Hace tres años, el Nobel fue a Roma a conocer a su “paisa” Darío Castrillón Hoyos, ya entonces posible candidato. Una mirada fascinada al interior del Vaticano y de un personaje.
Darío Castrillón Hoyos, 72 años, uno de los cardenales colombianos bien colocado en la sucesión.
El cardenal Darío Castrillón Hoyos, hoy de 72 años, recibió a su famoso compatriota Gabriel García Márquez en su departamento en el Vaticano, a 30 metros de la “frontera” con Italia. El escritor se quedó fascinado con los detalles del lugar, como los muebles “rescatados del naufragio de los siglos por los anticuarios” vaticanos, los cientos de libros de teología y filosofía, las muchas pinturas populares colombianas. “En la capilla donde celebra la misa, todas las mañanas a las seis, el altar está hecho con grabados de artesanía colombiana y con un Cristo primitivo tallado sobre tablas de madera”, escribe García Márquez. “El cuadro más notorio y notable, en la sala de recibo, es el episodio bíblico de la Casta Susana que se baña desnuda en la fuente, mientras dos ancianos la acechan desde los matorrales.”
La vida diaria del cardenal es igualmente colombiana. “La verdad es que este paisa con perfil de águila está muy lejos de la imagen académica de un cardenal. Su personal de servicio son dos religiosas colombianas menudas y vivaces, de la congregación de la Sagrada Familia, que mantienen la casa con el orden y la limpieza un tanto infantil de los conventos. Son maestras en las cocinas regionales de Colombia y empiezan a serlo en las italianas. El cardenal es de buen comer, pero sus gustos son más nostálgicos que gastronómicos. Prefiere almorzar en su comedor para ocho personas y a menudo con invitados colombianos. Hace poco sorprendió al presidente Andrés Pastrana y su comitiva con un desayuno antioqueño de frijoles, arepas y huevos revueltos con chorizo.”

# OBJETIVO
Por favor, extrae del extracto sobre el cardenal Castrillón el fragmento que va desde "Hace tres años, el" hasta "de un personaje.", ambos incluidos. Apóyate solo en el extracto.

# DATOS PROPORCIONADOS
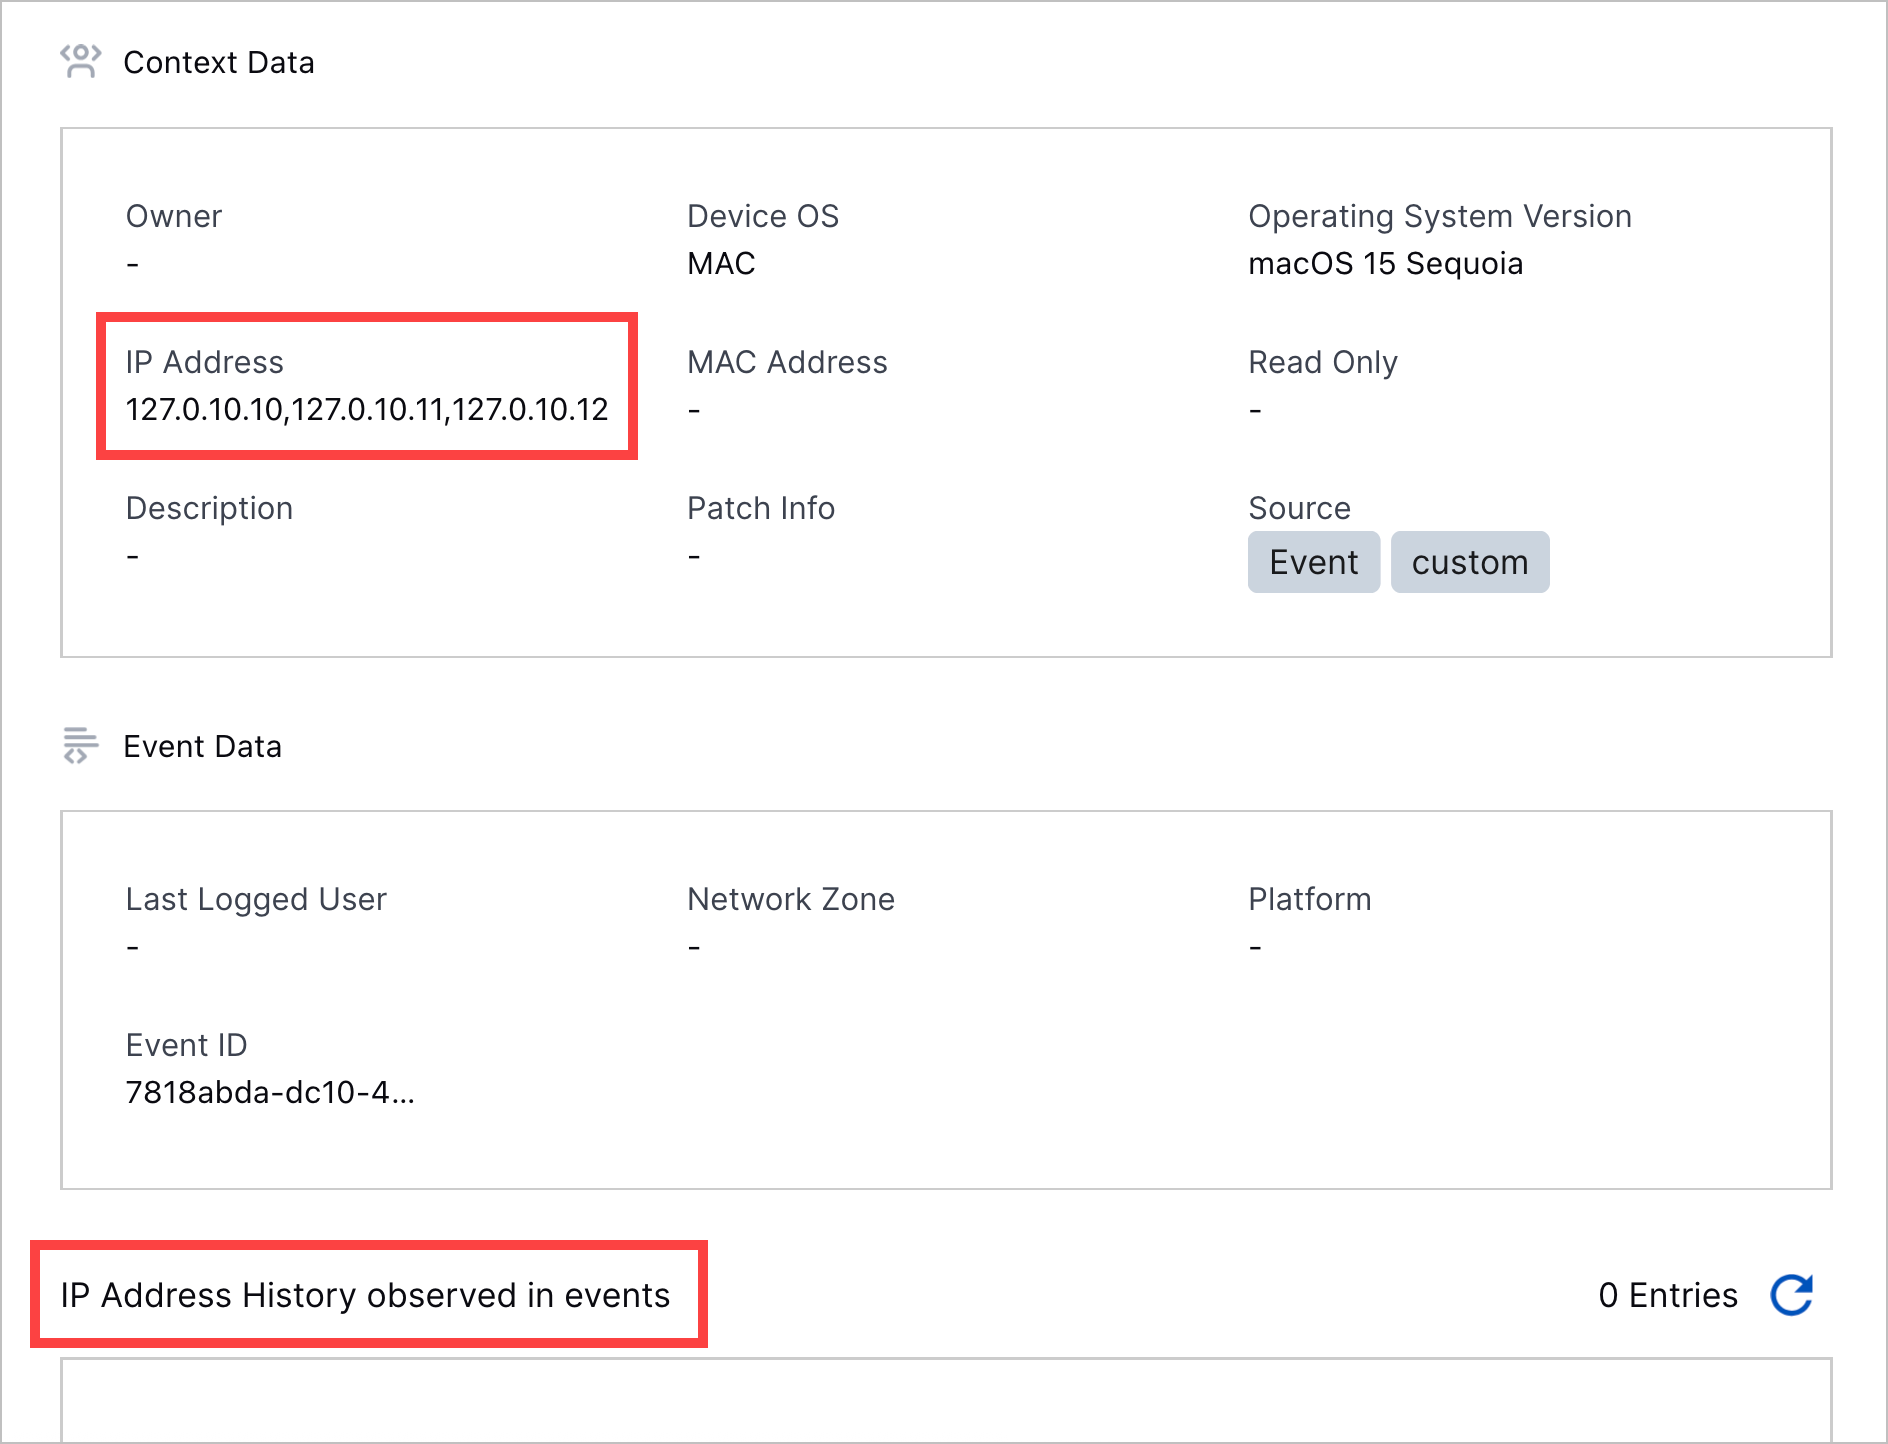The height and width of the screenshot is (1444, 1888).
Task: Open the Event Data section header
Action: [202, 745]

# SOLUCIÓN DESARROLLADA
Hace tres años, el Nobel fue a Roma a conocer a su “paisa” Darío Castrillón Hoyos, ya entonces posible candidato. Una mirada fascinada al interior del Vaticano y de un personaje.